I got into PwC through my degree and Masters in DCU, which I got into through the DCU access programme for young disadvantaged children to be able to access universities. There are a number of different ways you can go about it but the way that appealed to me was doing a Masters and a degree, so I did a degree in Accounting and Finance in DCU and then I did a Masters. That got me CAP1 and CAP2 qualifications so when I joined PwC all I had to do was my FAE exams. You get a year off from exams the first year you join and then do them in your second year. It's an amazing experience because you get lots of study leave. I passed my exams and I'm now in my third and final year of my training contract.
What skills are important to be successful?
One main thing is just being efficient. You need to be able to prioritise and have lists because at times you could have different audits ongoing at the same time and you need to be able to prioritise and not get overwhelmed when that happens. One thing I really like to do is make lists and be able to go through it that way. You also need to be quite resilient at times, particularly when you might need to do longer hours. You need to be able to stay focussed on your main goal of getting your qualification and your long term career.
What supports does the institute provide?
There are lectures, which are great, and also online lectures if you can't make it because you're working late. The lecturers are a great resource. When I was doing my FAEs I was able to ask the lecturers if I could send them a case study to look over. We have case days where they go through the cases with you for FAEs. They also have tutorials when you're doing the CAP2s. They have mock exams, which are a great way to have an exam simulation before the real thing because it can be quite daunting, especially if you come from a Masters background and haven't been in an exam hall with so many people before.
What advice would you give a first year student?
You need to be able to stay focussed on your goal and what you want to get out of the Chartered Accounting qualification, which sets you up for whatever you want in life. When you're doing your final Accounting exams you're doing modules in Business Leadership and all these other amazing things like IT. It's the best thing to give you a foundation for whatever you want to do for your future career. You need to be quite resilient. Even when times are tough and you have lots of exams to study for, stay focussed on your goal. You also need to be efficient because college courses can be quite tough and you have a lot of exams and assignments, and you need to be able to balance all of those things efficiently. You'll have that same challenge when you go into work.
What are the benefits of obtaining the chartered qualification?
One is definitely being able to travel. I know friends who are going to Australia to use this qualification. It doesn't mean you necessarily have to work in an office for the rest of your life as it gives you the skills to be an entrepreneur. It gives you access to senior people you would not be able to meet anywhere else.

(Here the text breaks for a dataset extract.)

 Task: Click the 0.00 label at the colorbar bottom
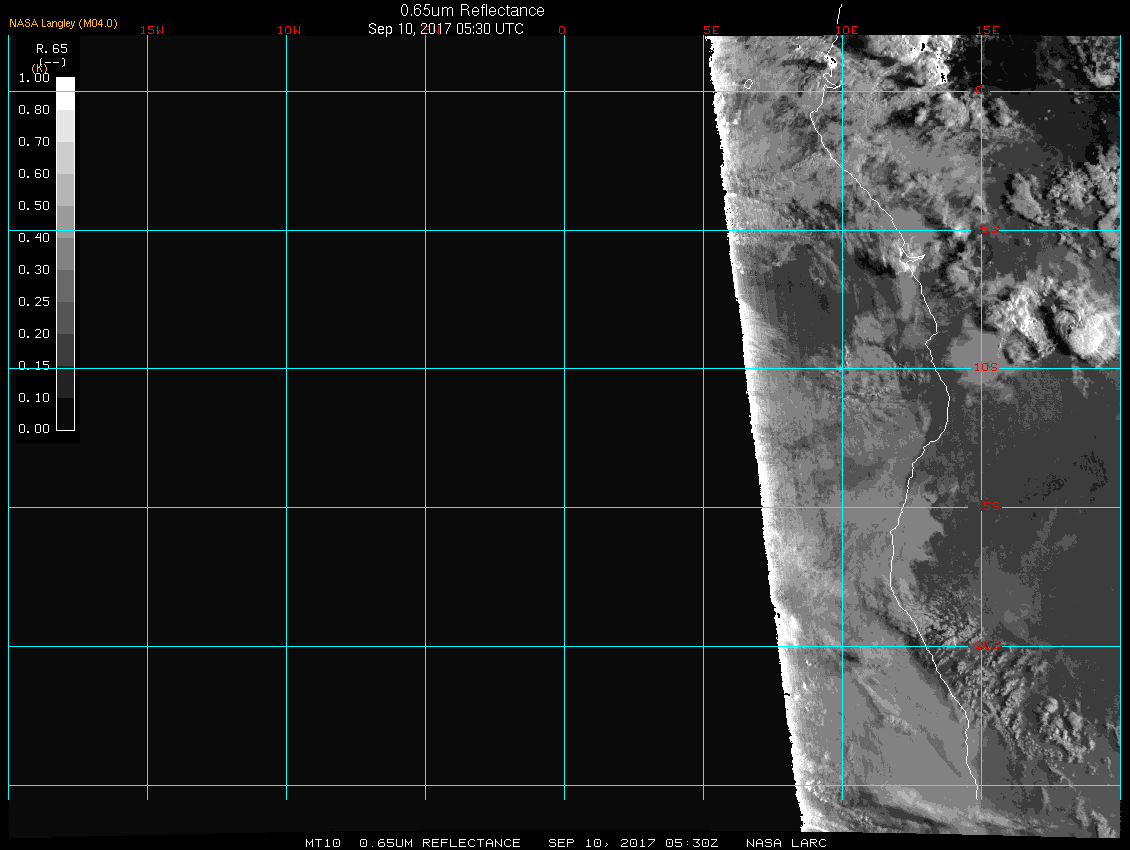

What other areas are you pursuing?
I started the Hope Ireland project in January. It's a project that's very important to me because I had a son when I was 15 years old. When I told my story about how I had my son and stayed in school and how I was homeless when I was 13, the support I had was amazing and I really wanted to have more young people and parents following the same path I had. I started this project to be able to give young parents the two things that they really need to be able to do that, which are accommodation and childcare. The project is going to buy an apartment building and give at least 10 families accommodation there under the Dublin City Council rental income scheme. We're also going to have childcare on the ground floor and that's going to be run by Karen Clince, who is the CEO of Tigers Childcare. It's an amazing project. It's going to help change that poverty and homeless cycle that young parents get stuck in. I'm very excited about it.